Israel’s main problem with Hizbullah continues to be its unprecedented military
buildup. In 2006, Hizbullah had 14,000 fighters compared to 30,000 today; it had
15,000 rockets compared to 40,000 today.
And in 2006, just 10,000 of them were in southern Lebanon compared to 30,000
today.
It also has long-range missiles, such as the Fateh-110, 220 mm. and 320 mm.
Katyushas and the Syrian-made M600 – which has a solid propellant and has a
range of 250 km., a 500 kg. warhead and is equipped with a sophisticated
guidance system. Hizbullah also recently received Scud missiles with a range of
about 300 km.
Israel’s hands are pretty much tied when it comes to stopping the rearmament.
Several months ago, when the government debated the possible bombing of a
weapons convoy from Syria to Lebanon, the plan was nixed due to the fear that
war would erupt – this according to foreign reports.
In closed-door meetings, Eizenkot has said a number of times that it is almost
impossible to deter a state or terror organization from building up its
military. “It is however possible to deter that state or organization from using
it,” he said.
That is exactly what Israel is hoping for.

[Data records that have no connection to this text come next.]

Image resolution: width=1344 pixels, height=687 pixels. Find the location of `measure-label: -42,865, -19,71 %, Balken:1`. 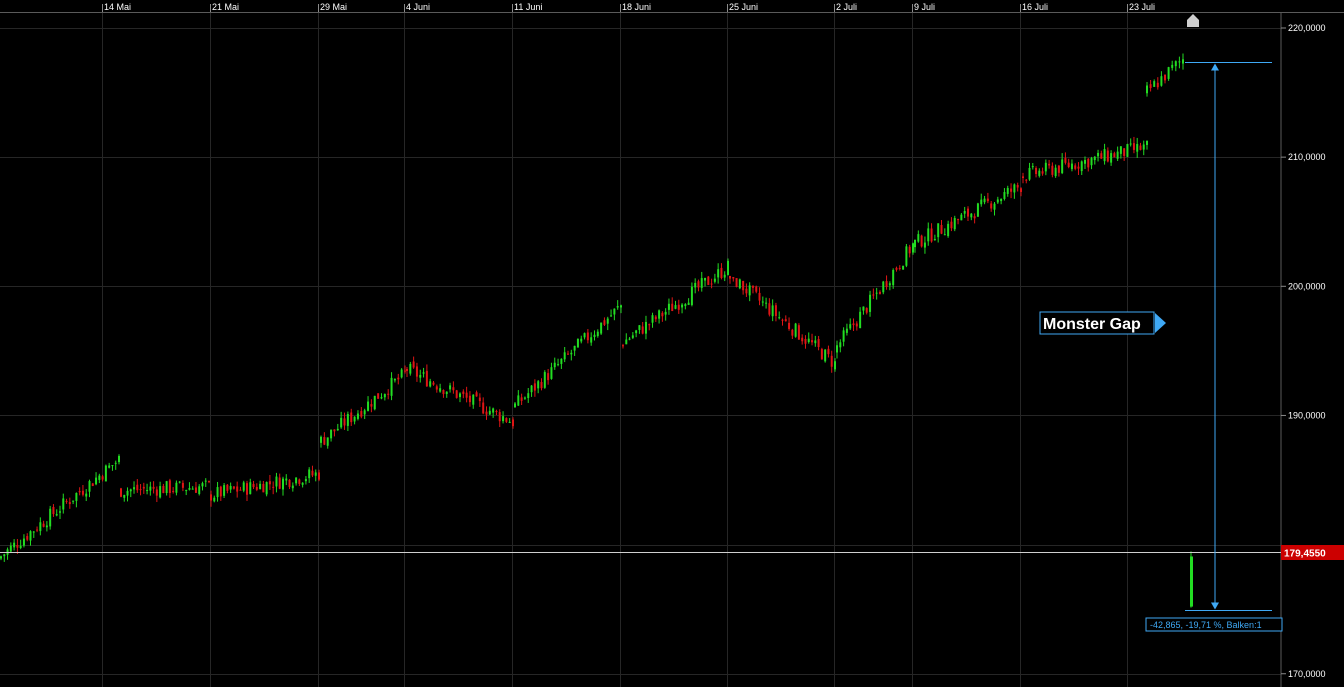

measure-label: -42,865, -19,71 %, Balken:1 is located at coordinates (1206, 625).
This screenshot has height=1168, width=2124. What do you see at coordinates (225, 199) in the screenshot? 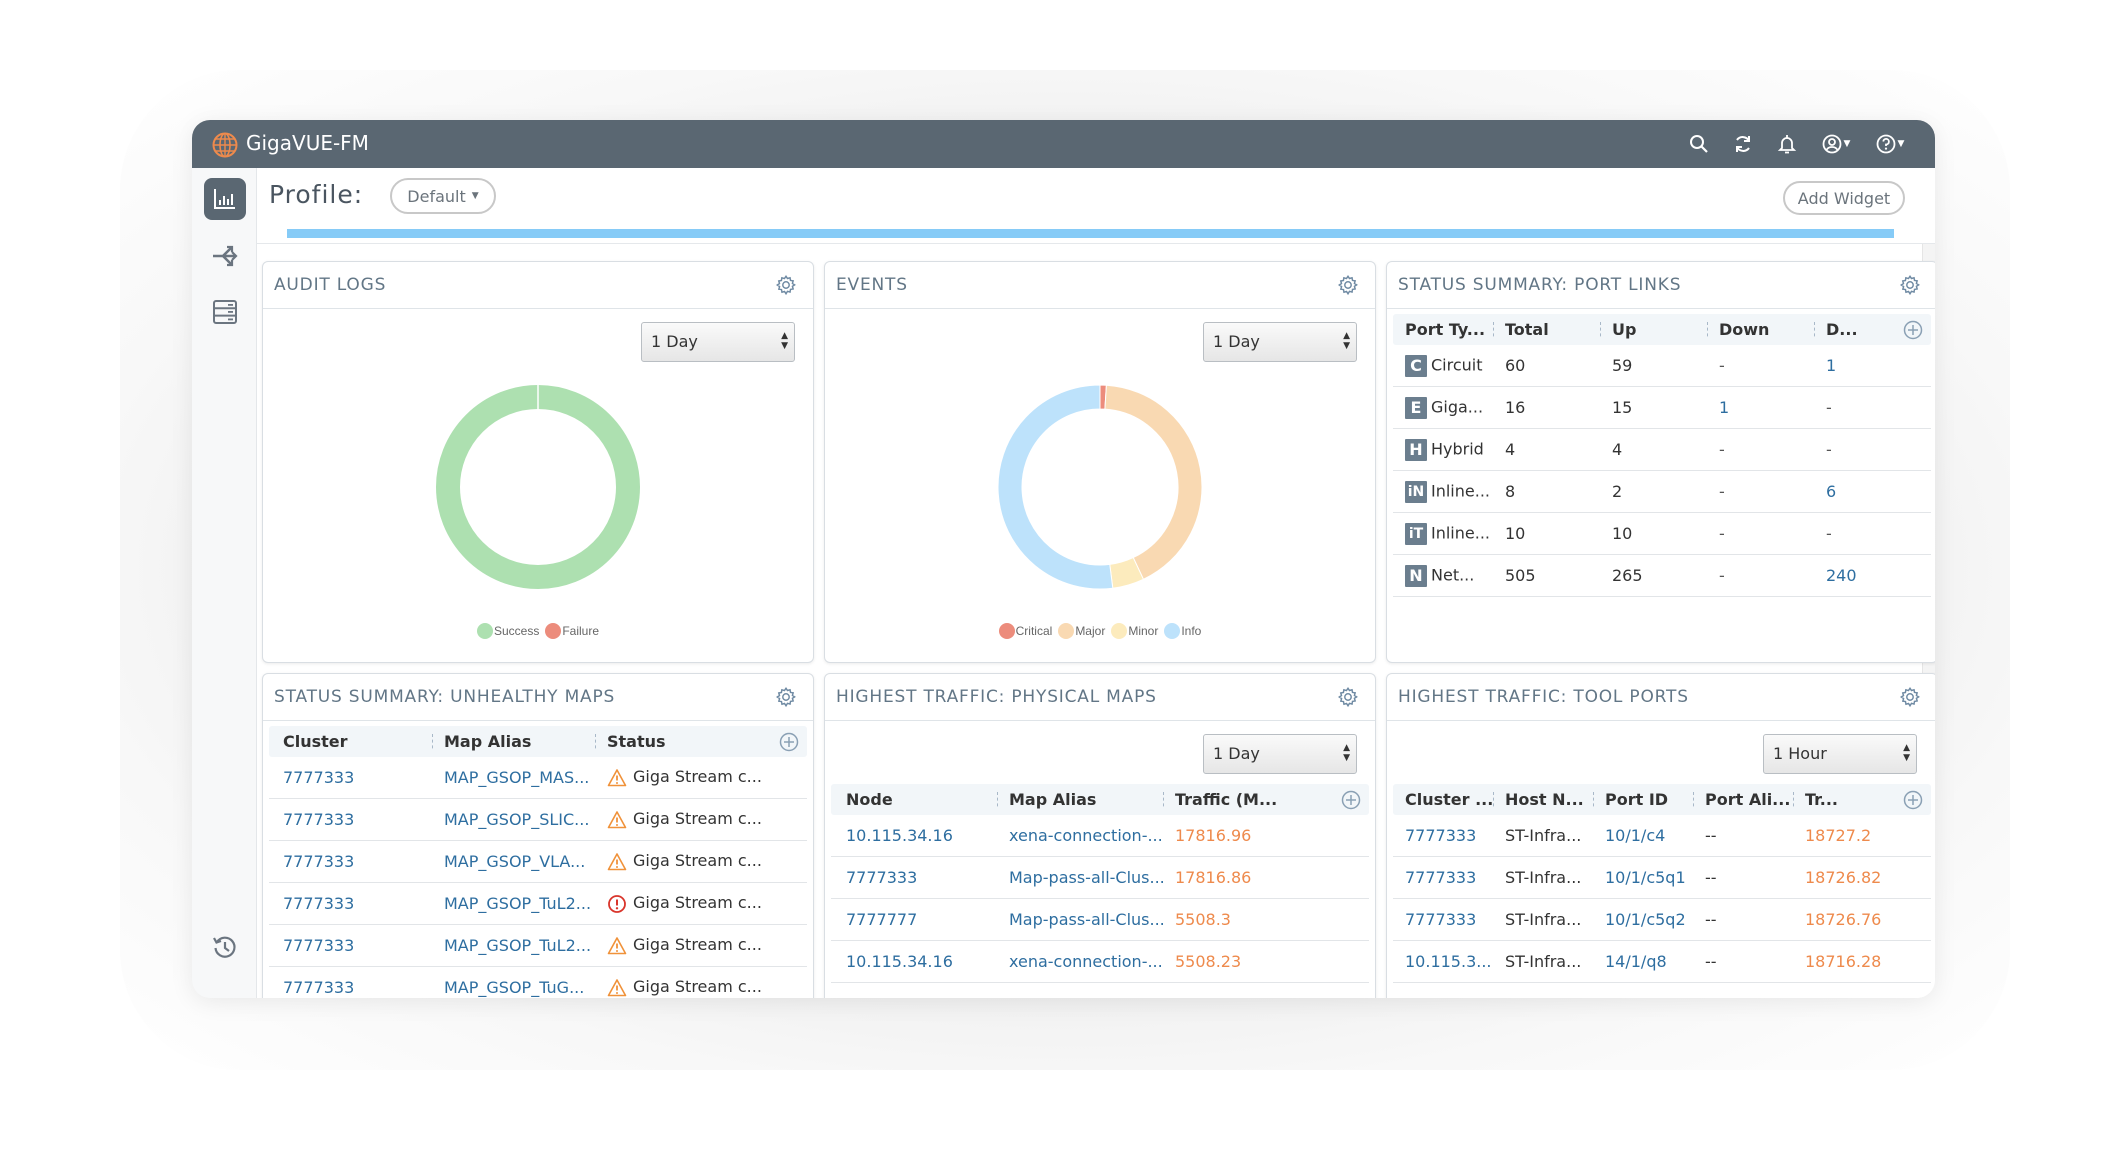
I see `sidebar-item-dashboard` at bounding box center [225, 199].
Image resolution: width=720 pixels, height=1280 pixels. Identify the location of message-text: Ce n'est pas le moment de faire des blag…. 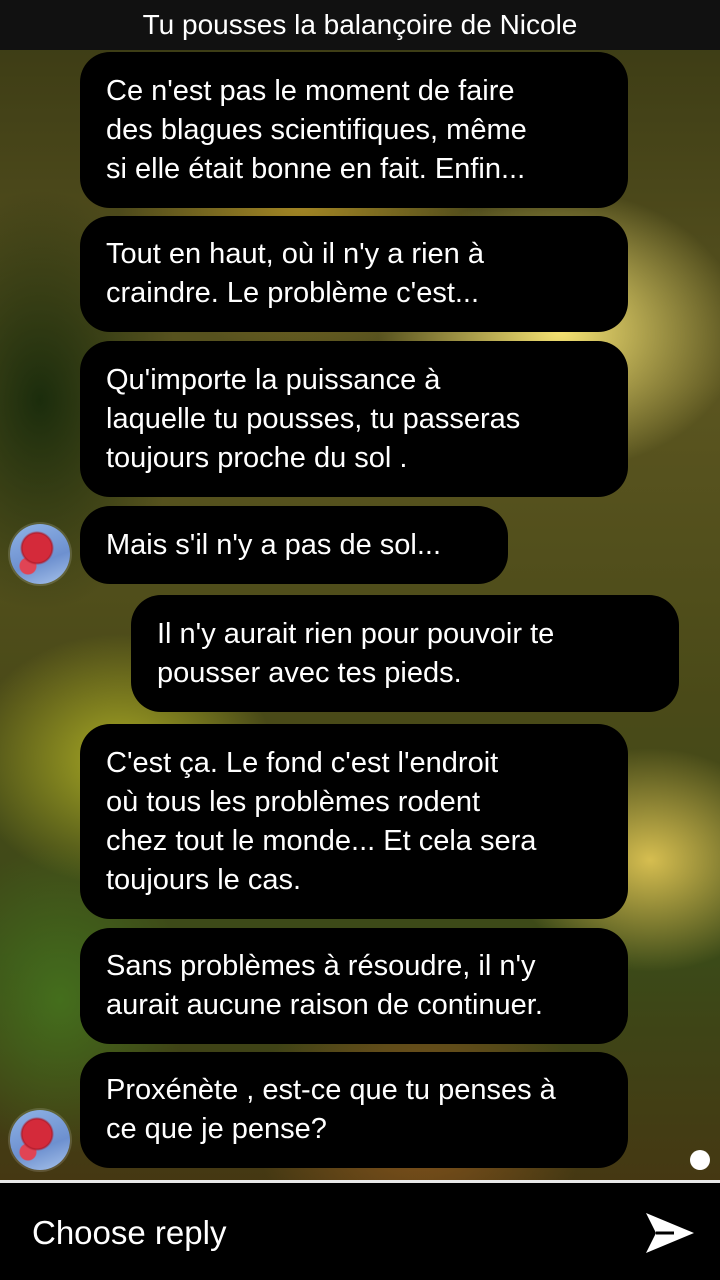
(316, 130).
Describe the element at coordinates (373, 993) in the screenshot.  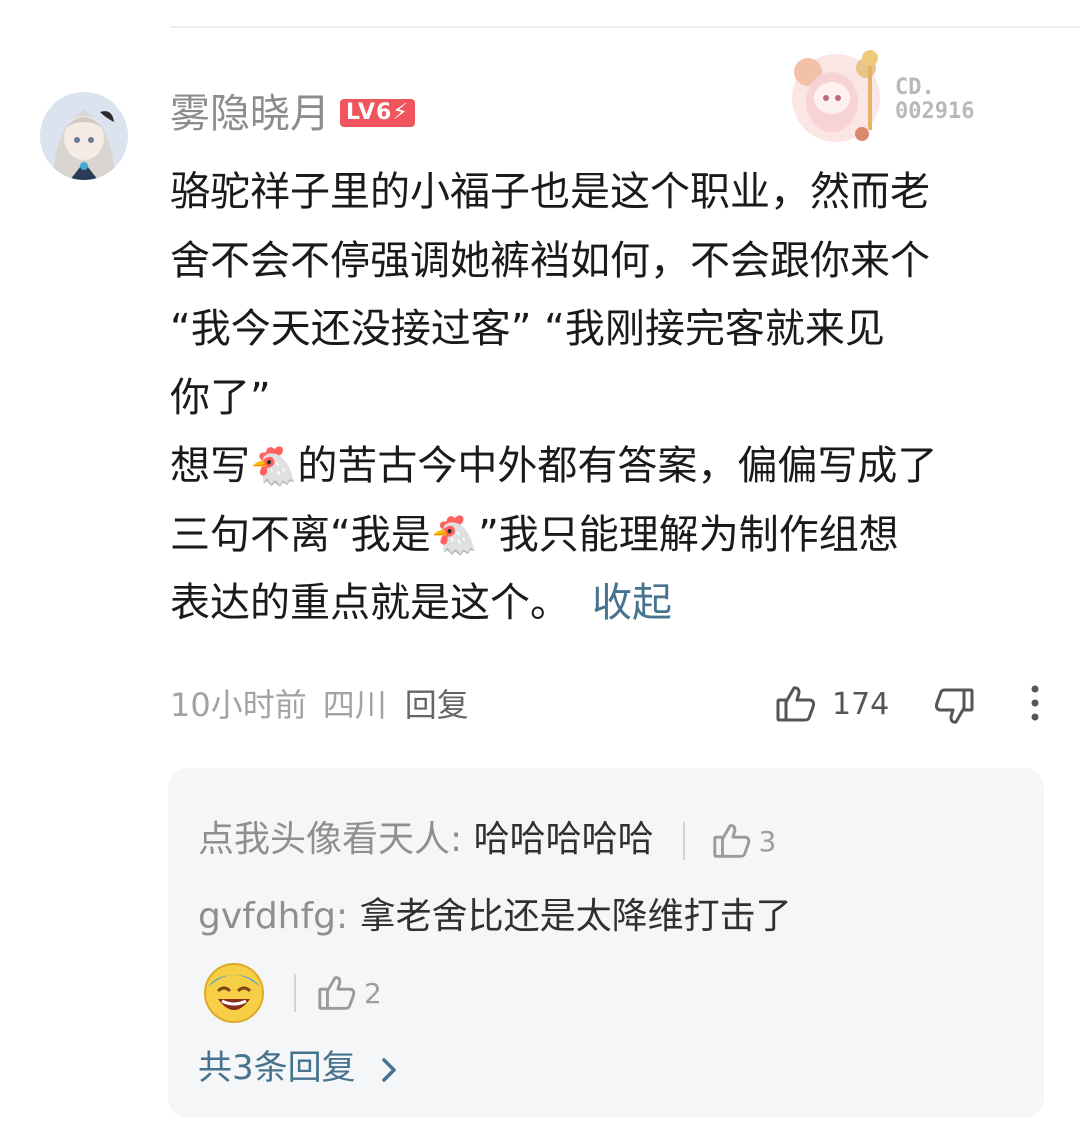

While it continues to prepare for war, it is no secret that the past four years
have been the quietest in decades along the northern border.
During Operation Defensive Shield in 2002 – when the IDF took up positions in
all major cities in the West Bank – Hizbullah fired 600 rockets and mortar
shells and 300 anti-tank missiles into Israel. Fourteen people were wounded.
During Operation Cast Lead, Hizbullah did not fire a single rocket.
While deterrence can temporarily postpone a conflict, it ultimately wears off.
That is why Israel continues to take action against Hizbullah. On the one hand,
Israeli officials speak publicly about the destruction expected in Lebanon but
the IDF also operates openly along the border, sometimes even beyond the border
fence but within the Blue Line border which does not always correspond with the
physical barrier.
These crossings of the fence take place almost every day and are meant to send
Hizbullah a clear message – Israel is ready.